Records from a data source:
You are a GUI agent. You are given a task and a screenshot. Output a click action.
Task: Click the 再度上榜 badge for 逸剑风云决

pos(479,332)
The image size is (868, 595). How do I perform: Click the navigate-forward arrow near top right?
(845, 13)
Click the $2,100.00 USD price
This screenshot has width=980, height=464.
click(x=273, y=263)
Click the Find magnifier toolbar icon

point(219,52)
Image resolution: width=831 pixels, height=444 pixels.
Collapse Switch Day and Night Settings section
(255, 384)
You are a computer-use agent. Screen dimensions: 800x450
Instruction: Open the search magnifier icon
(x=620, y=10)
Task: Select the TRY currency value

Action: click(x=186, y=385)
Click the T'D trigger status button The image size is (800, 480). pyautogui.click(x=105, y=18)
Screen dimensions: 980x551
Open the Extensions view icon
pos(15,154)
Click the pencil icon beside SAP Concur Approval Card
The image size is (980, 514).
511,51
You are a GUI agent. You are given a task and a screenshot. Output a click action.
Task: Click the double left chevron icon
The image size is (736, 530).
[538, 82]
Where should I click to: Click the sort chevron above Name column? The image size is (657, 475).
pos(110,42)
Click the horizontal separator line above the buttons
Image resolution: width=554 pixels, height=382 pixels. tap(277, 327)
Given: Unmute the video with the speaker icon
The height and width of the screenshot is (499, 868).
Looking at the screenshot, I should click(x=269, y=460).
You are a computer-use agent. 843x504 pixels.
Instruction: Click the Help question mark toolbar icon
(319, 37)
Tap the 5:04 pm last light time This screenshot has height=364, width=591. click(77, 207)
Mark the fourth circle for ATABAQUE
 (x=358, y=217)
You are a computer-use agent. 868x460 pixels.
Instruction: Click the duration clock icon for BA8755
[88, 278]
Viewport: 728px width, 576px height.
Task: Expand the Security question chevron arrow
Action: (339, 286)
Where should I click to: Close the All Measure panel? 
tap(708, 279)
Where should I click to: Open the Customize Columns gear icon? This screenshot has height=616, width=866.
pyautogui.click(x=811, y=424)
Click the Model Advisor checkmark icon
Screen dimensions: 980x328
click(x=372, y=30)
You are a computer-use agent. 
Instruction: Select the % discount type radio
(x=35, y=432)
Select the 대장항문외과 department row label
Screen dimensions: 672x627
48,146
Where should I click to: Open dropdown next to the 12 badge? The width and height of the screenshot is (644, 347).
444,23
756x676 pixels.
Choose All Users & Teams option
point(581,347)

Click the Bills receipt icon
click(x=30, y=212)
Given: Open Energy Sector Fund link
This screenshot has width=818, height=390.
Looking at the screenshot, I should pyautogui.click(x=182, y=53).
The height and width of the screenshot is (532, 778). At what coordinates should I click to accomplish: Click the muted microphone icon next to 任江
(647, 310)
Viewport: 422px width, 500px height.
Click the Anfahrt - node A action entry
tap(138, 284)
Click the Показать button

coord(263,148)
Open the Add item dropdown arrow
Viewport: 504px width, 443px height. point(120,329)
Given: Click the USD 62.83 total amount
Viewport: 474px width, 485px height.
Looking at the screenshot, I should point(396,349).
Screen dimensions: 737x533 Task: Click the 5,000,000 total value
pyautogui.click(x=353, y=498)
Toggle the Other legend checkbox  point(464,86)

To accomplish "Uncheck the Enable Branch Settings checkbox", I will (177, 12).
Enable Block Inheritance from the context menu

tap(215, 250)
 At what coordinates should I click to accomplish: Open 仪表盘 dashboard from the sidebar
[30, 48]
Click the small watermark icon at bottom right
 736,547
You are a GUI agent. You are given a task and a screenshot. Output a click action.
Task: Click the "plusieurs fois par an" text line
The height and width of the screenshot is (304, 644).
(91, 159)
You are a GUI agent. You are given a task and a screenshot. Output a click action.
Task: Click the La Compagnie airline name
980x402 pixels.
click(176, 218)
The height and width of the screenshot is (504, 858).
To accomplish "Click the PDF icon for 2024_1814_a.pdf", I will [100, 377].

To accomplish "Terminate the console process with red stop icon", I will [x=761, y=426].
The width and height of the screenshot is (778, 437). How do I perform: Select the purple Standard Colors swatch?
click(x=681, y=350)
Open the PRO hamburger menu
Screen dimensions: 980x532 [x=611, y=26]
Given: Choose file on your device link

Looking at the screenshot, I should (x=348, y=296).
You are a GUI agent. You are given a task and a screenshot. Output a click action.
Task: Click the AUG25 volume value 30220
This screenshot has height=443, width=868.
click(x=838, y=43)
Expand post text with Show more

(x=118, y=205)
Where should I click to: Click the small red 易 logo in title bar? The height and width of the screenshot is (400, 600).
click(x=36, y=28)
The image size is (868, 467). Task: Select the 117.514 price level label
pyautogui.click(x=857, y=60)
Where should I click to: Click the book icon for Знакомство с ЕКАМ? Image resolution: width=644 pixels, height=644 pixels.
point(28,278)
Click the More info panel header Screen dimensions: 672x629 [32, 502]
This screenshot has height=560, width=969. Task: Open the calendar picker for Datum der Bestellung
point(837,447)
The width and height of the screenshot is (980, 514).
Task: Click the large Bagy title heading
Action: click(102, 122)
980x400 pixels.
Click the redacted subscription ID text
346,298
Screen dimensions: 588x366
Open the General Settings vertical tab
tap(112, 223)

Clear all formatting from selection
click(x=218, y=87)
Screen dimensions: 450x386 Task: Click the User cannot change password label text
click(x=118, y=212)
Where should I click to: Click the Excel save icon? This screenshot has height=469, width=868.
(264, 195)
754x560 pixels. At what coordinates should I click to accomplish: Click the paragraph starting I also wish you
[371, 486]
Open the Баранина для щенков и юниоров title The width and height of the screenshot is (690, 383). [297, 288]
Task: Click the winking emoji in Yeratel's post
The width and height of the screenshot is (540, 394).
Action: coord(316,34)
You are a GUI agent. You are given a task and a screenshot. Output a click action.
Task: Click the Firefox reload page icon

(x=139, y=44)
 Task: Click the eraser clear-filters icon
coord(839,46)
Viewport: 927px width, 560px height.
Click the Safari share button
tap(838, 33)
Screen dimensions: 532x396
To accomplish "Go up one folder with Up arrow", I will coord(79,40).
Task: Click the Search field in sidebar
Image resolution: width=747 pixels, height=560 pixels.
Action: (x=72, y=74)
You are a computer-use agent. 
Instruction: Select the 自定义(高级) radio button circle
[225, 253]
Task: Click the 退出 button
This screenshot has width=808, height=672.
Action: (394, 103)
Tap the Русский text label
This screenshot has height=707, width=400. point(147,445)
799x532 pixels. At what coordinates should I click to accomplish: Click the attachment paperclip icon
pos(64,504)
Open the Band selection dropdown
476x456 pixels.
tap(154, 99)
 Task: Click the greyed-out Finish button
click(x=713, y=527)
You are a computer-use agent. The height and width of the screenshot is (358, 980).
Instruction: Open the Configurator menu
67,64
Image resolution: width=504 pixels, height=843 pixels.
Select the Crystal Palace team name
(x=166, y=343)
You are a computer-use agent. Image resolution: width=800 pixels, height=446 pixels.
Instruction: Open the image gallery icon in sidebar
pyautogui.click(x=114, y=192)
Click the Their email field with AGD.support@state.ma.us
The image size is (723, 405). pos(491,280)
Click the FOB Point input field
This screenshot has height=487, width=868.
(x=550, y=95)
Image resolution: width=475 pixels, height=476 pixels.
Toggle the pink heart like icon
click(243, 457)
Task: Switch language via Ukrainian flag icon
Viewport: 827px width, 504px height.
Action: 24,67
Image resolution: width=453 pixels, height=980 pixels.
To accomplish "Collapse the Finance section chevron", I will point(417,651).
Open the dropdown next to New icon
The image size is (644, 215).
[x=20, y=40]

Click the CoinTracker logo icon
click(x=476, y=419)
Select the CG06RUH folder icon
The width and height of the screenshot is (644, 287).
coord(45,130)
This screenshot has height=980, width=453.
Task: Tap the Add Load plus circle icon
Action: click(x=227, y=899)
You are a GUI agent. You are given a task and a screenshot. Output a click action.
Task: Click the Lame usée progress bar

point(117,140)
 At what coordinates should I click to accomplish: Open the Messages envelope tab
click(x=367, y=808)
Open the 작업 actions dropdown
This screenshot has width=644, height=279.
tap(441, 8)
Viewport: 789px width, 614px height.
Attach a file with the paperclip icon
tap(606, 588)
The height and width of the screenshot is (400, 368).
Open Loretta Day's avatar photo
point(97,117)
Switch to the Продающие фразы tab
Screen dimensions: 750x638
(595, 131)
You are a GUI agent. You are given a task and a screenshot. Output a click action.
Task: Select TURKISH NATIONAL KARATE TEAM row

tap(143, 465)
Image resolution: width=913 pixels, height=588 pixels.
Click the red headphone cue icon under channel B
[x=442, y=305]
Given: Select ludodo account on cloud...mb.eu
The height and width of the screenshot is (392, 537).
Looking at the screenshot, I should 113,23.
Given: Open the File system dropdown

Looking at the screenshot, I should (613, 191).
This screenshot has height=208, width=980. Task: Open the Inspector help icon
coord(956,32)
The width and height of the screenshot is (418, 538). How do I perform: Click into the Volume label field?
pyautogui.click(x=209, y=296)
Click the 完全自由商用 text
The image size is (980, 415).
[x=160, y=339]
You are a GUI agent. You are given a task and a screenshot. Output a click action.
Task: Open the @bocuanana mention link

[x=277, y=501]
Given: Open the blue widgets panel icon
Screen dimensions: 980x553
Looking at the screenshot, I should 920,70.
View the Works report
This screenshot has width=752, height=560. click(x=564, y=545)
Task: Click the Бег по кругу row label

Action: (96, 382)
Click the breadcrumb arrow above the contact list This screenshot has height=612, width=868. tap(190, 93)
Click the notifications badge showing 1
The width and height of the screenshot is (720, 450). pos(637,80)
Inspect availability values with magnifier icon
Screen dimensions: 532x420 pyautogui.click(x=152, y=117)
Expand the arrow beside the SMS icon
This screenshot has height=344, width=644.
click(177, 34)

• [Your goal] Report each line in the entries where the string "beside" occurs.

• [Answer to this problem]
Click the pencil icon beside SAP Concur Approval Card
Expand the arrow beside the SMS icon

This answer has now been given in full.